▶ **Task directions**
Present the records below as a numbered list, dropping any blank lines.

(Word and element location data)
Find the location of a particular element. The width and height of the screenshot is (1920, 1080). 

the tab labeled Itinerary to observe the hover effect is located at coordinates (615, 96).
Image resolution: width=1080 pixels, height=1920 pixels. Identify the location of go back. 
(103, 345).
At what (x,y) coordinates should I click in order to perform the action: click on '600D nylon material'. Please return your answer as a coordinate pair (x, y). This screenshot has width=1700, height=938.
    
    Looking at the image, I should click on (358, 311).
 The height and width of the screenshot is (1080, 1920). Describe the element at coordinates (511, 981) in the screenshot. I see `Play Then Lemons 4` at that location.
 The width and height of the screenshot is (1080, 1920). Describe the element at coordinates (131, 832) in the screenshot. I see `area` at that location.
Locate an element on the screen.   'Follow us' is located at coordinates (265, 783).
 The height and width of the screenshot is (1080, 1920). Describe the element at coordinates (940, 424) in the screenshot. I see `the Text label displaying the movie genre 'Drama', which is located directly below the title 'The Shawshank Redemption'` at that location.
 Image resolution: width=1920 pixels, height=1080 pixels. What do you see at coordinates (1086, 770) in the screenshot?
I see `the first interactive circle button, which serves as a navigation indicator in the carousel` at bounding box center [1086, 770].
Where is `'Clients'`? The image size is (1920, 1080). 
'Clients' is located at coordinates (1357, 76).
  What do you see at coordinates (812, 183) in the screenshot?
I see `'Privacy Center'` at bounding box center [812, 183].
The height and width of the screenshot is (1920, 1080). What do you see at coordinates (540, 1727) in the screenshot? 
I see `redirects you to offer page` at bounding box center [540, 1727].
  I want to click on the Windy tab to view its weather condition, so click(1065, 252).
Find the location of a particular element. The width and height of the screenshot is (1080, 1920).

▶ **Written answer**
1. Find the location of a particular element. The width and height of the screenshot is (1920, 1080). 
2. the tab labeled Itinerary to observe the hover effect is located at coordinates (615, 96).
3. Image resolution: width=1080 pixels, height=1920 pixels. Identify the location of go back. 
4. (103, 345).
5. At what (x,y) coordinates should I click in order to perform the action: click on '600D nylon material'. Please return your answer as a coordinate pair (x, y). This screenshot has width=1700, height=938.
6.     Looking at the image, I should click on (358, 311).
7.  The height and width of the screenshot is (1080, 1920). Describe the element at coordinates (511, 981) in the screenshot. I see `Play Then Lemons 4` at that location.
8.  The width and height of the screenshot is (1080, 1920). Describe the element at coordinates (131, 832) in the screenshot. I see `area` at that location.
9. Locate an element on the screen.   'Follow us' is located at coordinates (265, 783).
10.  The height and width of the screenshot is (1080, 1920). Describe the element at coordinates (940, 424) in the screenshot. I see `the Text label displaying the movie genre 'Drama', which is located directly below the title 'The Shawshank Redemption'` at that location.
11.  Image resolution: width=1920 pixels, height=1080 pixels. What do you see at coordinates (1086, 770) in the screenshot?
12. I see `the first interactive circle button, which serves as a navigation indicator in the carousel` at bounding box center [1086, 770].
13. Where is `'Clients'`? The image size is (1920, 1080). 
14. 'Clients' is located at coordinates (1357, 76).
15.   What do you see at coordinates (812, 183) in the screenshot?
16. I see `'Privacy Center'` at bounding box center [812, 183].
17. The height and width of the screenshot is (1920, 1080). What do you see at coordinates (540, 1727) in the screenshot? 
18. I see `redirects you to offer page` at bounding box center [540, 1727].
19.   I want to click on the Windy tab to view its weather condition, so click(1065, 252).
20. Find the location of a particular element. The width and height of the screenshot is (1080, 1920).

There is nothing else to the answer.